Ein weiterer Aspekt ist die unter Republikanern weitverbreitete Ansicht, die USA seien keine Demokratie, sondern eine Republik. Eine Republik kann aber auch eine Oligarchie sein, wie man im Geschichtsunterricht in bezug auf die Römische Republik gelernt hat. Damals waren es die Landbesitzer, die die Macht in der Republik hatten, in den USA sollen es nach Ansicht vieler Republikaner die Weißen und Wohlhabenden sein. Mit diesem Republik-Diktum wird zum Beispiel die Institution des Electoral College, die historisch aus wahlpraktischen Gründen ihre Berechtigung hatte, bei der damit ebenfalls angedachten Verhinderung eines Madmans im Weißen Haus aber im Falle Donald Trumps völlig versagt hat, gerechtfertigt. Dabei wird vergessen, dass vor noch gar nicht langer Zeit es vor allem prominente Republikaner waren, die im Namen der Demokratie das Electoral College zugunsten eines nationalen Mehrheitswahlrechtes bei der Wahl des Präsidenten abschaffen wollten. Mit diesem Diktum kann aber auch die oben beschriebenen Defizite im Wahlrecht und der Wahlinfrastruktur rechtfertigen. Wenn man keine richtige Demokratie ist, dann muss man das mit dem Wählen eben auch nicht so genau nehmen.
Natürlich gehört zu einem modernen Staatswesen westlicher Provenienz nicht nur Demokratie – eine Demokratie im Sinne reiner Mehrheitsentscheidungen wäre eine dysfunktionale, tyrannische Staatsform. Die Herrschaft der Mehrheit muss durch Checks & Balances, garantierte Grundrechte und die Herrschaft des Rechts eingehegt werden. Insofern kann man dem grundsätzlichen Impetus mancher Republikaner beipflichten. Sie irren aber in zweierlei Hinsicht: erstens kann eine Republik, die nicht immer wieder versucht, die politische Partizipation aller de jure und de facto zu gewährleisten, auch eine Tyrannei sein, eine Tyrannei der Minderheit. Und zweitens gibt es für das Problem der Bewahrung individueller Freiheitsrechte gegenüber einer tyrannischen Majorität modernere und zielgenauere Mittel als ein Electoral College und ein marodes Wahlsystem.
Das deutsche Grundgesetz könnte hier ein Vorbild sein. Deutschland schafft es ja auch, individuelle Freiheitsrechte unumstößlich zu garantieren, allen voran die Anerkennung der Menschenwürde. In den USA ist die Ausweitung demokratischer Rechte und Verfahren über die Verfassung zwar nicht ohne historische Vorbilder – etwa bei der Ausweitung des Wahlrechtes auf Frauen und Afroamerikaner. Eine Verfassungsänderung steht in den USA allerdings vor sehr hohen Hürden, die faktisch bei der gegenwärtigen gesellschaftlichen und politischen Polarisierung nicht mehr zu nehmen sind. Insofern leiden die USA auch unter dem Fluch des Alters ihrer Verfassung, die ich zwar trotz allem verehre, die aber, das muss man nüchtern anerkennen, für die Gesellschaft des späten 18. Jahrhunderts gemacht wurde.

§ **Aufgaben**
[a] Aktualisiere den Abschnitt des Ausgangstexts, der mit „Das deutsche Grundgesetz“ beginnt und nach „Jahrhunderts gemacht wurde.“ aufhört. Ersetze darin „Grundgesetz“ durch „Verfassungsrecht“.
[b] Auf welche beiden Gruppen wurde das Wahlrecht in den USA laut Ausgangstext über die Verfassung ausgeweitet?

§ **Datensatzauszüge**
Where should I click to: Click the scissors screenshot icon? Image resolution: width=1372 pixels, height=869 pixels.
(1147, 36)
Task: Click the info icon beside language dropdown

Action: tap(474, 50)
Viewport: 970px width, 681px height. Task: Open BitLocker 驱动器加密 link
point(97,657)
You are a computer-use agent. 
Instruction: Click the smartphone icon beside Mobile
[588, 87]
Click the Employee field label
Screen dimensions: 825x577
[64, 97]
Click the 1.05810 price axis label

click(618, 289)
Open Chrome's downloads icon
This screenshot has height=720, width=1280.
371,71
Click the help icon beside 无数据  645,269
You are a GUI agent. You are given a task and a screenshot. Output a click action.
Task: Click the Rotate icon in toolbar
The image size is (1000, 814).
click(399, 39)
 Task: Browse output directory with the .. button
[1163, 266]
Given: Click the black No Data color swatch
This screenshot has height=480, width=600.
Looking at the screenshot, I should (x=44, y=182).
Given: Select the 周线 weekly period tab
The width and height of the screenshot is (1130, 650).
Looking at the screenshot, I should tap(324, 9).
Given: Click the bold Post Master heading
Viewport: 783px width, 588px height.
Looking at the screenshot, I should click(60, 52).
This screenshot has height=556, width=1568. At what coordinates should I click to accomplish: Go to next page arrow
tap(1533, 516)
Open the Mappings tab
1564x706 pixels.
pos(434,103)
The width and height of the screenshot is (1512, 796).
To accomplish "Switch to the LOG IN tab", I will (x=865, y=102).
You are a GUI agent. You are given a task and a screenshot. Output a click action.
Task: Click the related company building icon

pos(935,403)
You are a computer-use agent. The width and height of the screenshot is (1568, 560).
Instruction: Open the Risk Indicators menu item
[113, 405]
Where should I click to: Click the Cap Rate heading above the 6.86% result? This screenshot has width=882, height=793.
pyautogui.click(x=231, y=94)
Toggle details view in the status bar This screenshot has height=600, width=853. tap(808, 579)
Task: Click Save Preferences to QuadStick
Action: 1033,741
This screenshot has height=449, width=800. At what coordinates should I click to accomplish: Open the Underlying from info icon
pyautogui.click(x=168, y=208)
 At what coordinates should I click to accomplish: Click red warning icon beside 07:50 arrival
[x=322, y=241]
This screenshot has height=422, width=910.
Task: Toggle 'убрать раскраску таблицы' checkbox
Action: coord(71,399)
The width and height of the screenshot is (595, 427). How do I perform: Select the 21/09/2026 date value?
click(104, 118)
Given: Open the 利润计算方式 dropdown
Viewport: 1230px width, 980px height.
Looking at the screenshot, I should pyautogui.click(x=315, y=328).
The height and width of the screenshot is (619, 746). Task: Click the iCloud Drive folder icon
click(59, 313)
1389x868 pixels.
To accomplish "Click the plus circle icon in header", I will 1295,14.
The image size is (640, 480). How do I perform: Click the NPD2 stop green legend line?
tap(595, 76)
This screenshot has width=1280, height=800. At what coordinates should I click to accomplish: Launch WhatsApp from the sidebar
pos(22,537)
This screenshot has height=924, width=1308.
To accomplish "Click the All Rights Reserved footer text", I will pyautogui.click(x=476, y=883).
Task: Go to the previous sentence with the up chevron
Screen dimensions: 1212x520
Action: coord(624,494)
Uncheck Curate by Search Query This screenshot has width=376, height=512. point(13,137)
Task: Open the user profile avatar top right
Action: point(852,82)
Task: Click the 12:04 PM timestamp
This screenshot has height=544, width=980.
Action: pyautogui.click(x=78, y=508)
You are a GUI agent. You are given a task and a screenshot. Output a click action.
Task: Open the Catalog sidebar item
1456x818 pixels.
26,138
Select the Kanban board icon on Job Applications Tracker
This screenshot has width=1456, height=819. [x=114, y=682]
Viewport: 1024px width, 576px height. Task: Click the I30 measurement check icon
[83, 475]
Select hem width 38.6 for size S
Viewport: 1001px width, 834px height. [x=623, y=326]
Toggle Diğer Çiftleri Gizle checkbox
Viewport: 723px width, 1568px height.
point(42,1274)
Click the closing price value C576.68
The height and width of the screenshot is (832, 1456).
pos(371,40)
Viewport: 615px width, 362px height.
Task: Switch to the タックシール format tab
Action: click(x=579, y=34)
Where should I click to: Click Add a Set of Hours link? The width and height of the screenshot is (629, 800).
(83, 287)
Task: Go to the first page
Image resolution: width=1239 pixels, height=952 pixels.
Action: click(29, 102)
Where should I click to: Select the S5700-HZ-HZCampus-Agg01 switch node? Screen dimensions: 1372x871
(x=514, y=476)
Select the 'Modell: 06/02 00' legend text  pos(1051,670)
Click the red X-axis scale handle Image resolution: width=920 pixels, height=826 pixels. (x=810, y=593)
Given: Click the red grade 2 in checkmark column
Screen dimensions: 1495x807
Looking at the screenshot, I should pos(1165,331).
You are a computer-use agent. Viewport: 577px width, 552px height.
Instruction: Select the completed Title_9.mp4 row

§ **Lösungen**
[a]
Das deutsche Verfassungsrecht könnte hier ein Vorbild sein. Deutschland schafft es ja auch, individuelle Freiheitsrechte unumstößlich zu garantieren, allen voran die Anerkennung der Menschenwürde. In den USA ist die Ausweitung demokratischer Rechte und Verfahren über die Verfassung zwar nicht ohne historische Vorbilder – etwa bei der Ausweitung des Wahlrechtes auf Frauen und Afroamerikaner. Eine Verfassungsänderung steht in den USA allerdings vor sehr hohen Hürden, die faktisch bei der gegenwärtigen gesellschaftlichen und politischen Polarisierung nicht mehr zu nehmen sind. Insofern leiden die USA auch unter dem Fluch des Alters ihrer Verfassung, die ich zwar trotz allem verehre, die aber, das muss man nüchtern anerkennen, für die Gesellschaft des späten 18. Jahrhunderts gemacht wurde.

[b] Auf Frauen und Afroamerikaner.